▶ _EXERCISE DIRECTIONS_
Each entry below is to be restated word for word, with no pictures carried over.

▶ _DATASET RECORDS_
------------------------------------------------------------------------

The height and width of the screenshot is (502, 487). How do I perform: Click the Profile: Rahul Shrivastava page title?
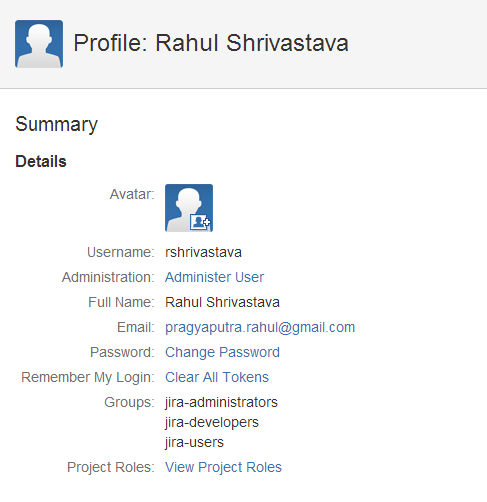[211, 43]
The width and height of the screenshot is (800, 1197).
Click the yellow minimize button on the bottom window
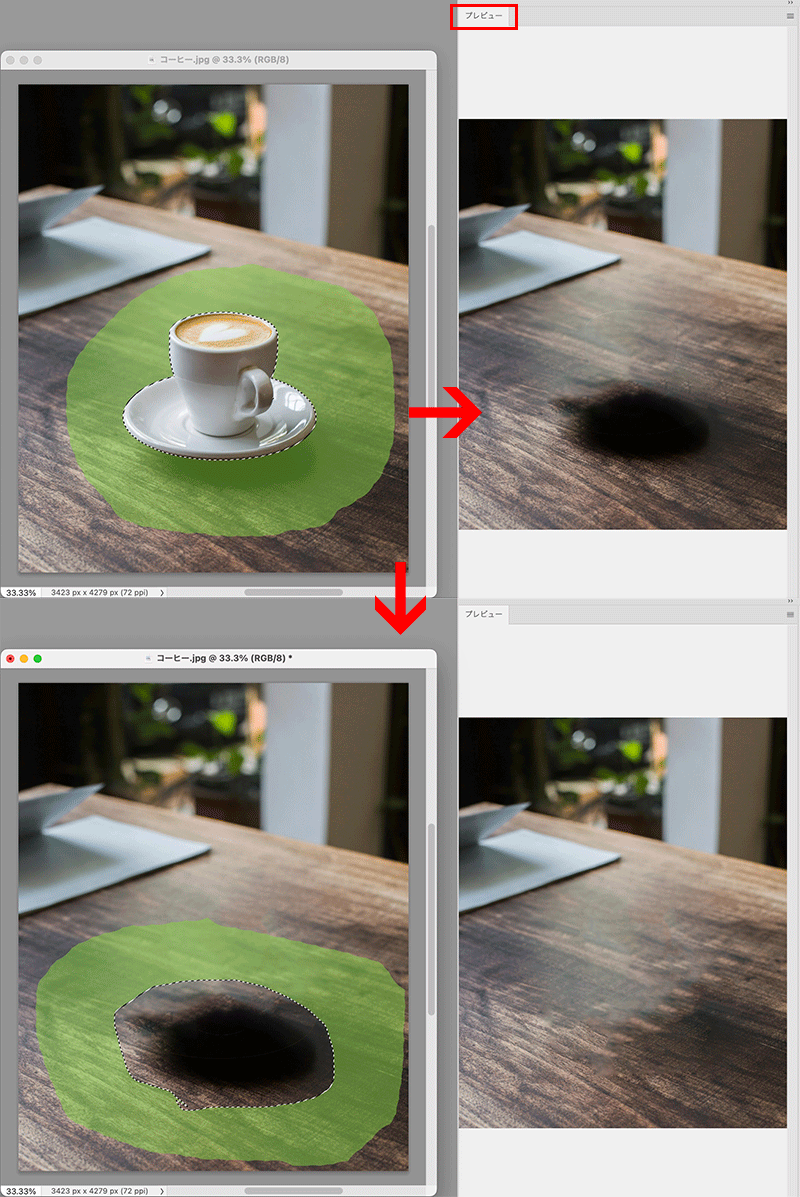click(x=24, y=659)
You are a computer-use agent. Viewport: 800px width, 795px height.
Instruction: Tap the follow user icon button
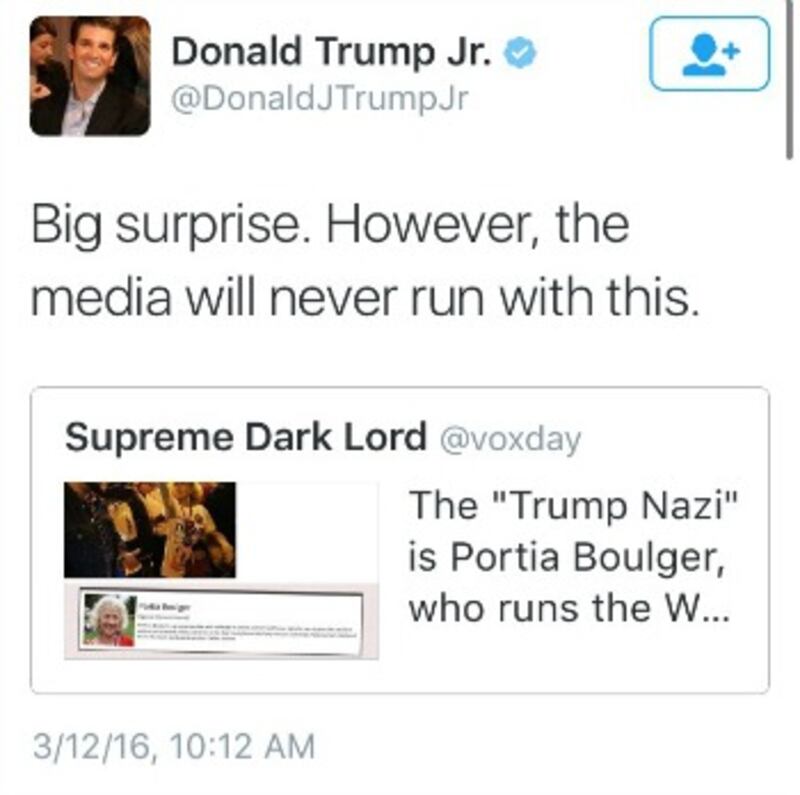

------------------------------------------------------------------------

▶ _PROBLEM SOLUTION_
The height and width of the screenshot is (502, 487). How do I perform: Click the Profile: Rahul Shrivastava page title?
[211, 43]
The width and height of the screenshot is (800, 1197).
Click the yellow minimize button on the bottom window
click(x=24, y=659)
You are a computer-use agent. Viewport: 800px width, 795px height.
Instruction: Tap the follow user icon button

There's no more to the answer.